X chromosome inactivation (XCI) is the phenomenon that has been selected during the evolution to balance X-linked gene dosage between XX females and XY males.

Phases 

XCI is usually divided in two phases, the establishment phase when gene silencing is reversible, and maintenance phase when gene silencing becomes irreversible. During the establishment phase of X Chromosome Inactivation (XCI), Xist RNA, the master regulator of this process, is monoallelically upregulated and it spreads in cis along the future inactive X (Xi),  relocates to the nuclear periphery. and recruits repressive chromatin-remodelling complexes Among these, Xist recruits proteins of the Polycomb repressive complexes. Whether Xist directly recruits Polycomb repressive complex 2 (PRC2) to the chromatin or this recruitment is the consequence of Xist-mediated changes on the chromatin  has been object of intense debate.

Mechanism 

Some studies showed that PRC2 components are not associated with Xist RNA or do not interact functionally.  However another study  has shown by means of mass spectrometry analysis, that two subunits of PRC2 may interact with Xist, although these proteins are also found in other complexes and are not unique components of the PRC2 complex.

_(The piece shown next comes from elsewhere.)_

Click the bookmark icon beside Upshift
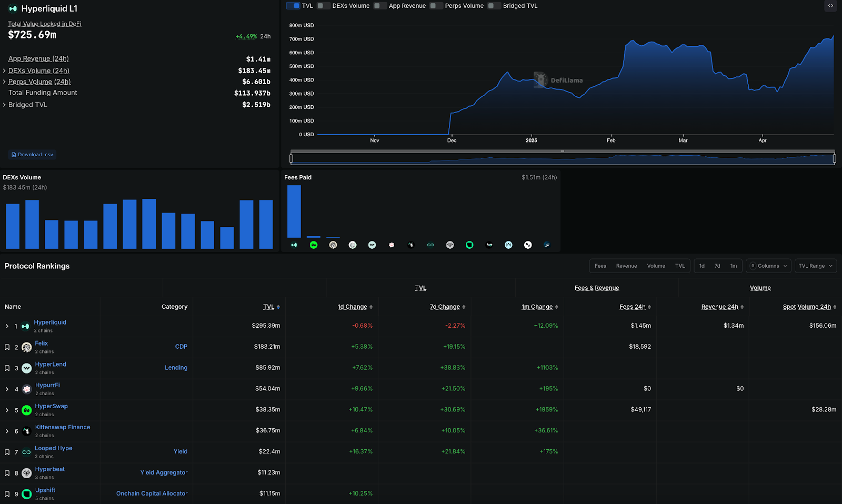Screen dimensions: 842x504 [x=7, y=494]
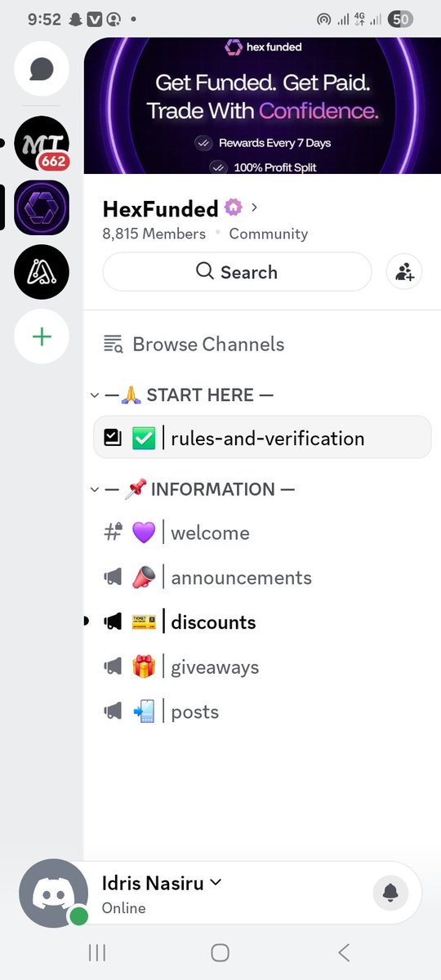441x980 pixels.
Task: Select the HexFunded purple server icon
Action: [x=42, y=207]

PRC2 binds the A-repeat (RepA) of Xist RNA directly and with very high affinity (dissociation constants of 10-100 nanomolar), supporting Xist-mediated recruitment of PRC2 to the X chromosome. However it is not clear whether such interactions occurs in vivo under physiological conditions. Failure to turn up PRC2 proteins in function screens may be due to cells not being able to survive or compete without PRC2 or incomplete screens. Two super resolution microscopy analyses have presented different views from each other. One showed that Xist and PRC2 are spatially separated, while another showed that Xist and PRC2 are tightly linked. It is possible that several mechanisms recruit PRC2 in parallel, including direct Xist-mediated recruitment, adaptor proteins, chromatin changes, RNA pol II exclusion, or PRC1 recruitment. For instance, PRC2 recruitment is linked to PRC1-mediated H2A119 ubiquitination in differentiating embryonic stem cells (ESCs). where PRC1 recruitment is mediated by hnrnpK and Xist repB.  In fully differentiated cells, PRC2 recruitment seems to be dependent on Xist RepA. It is possible that alternative and complementary pathways such as phase separation  work to establish PRC2 recruitment on the X in different experimental systems and during different stages of development.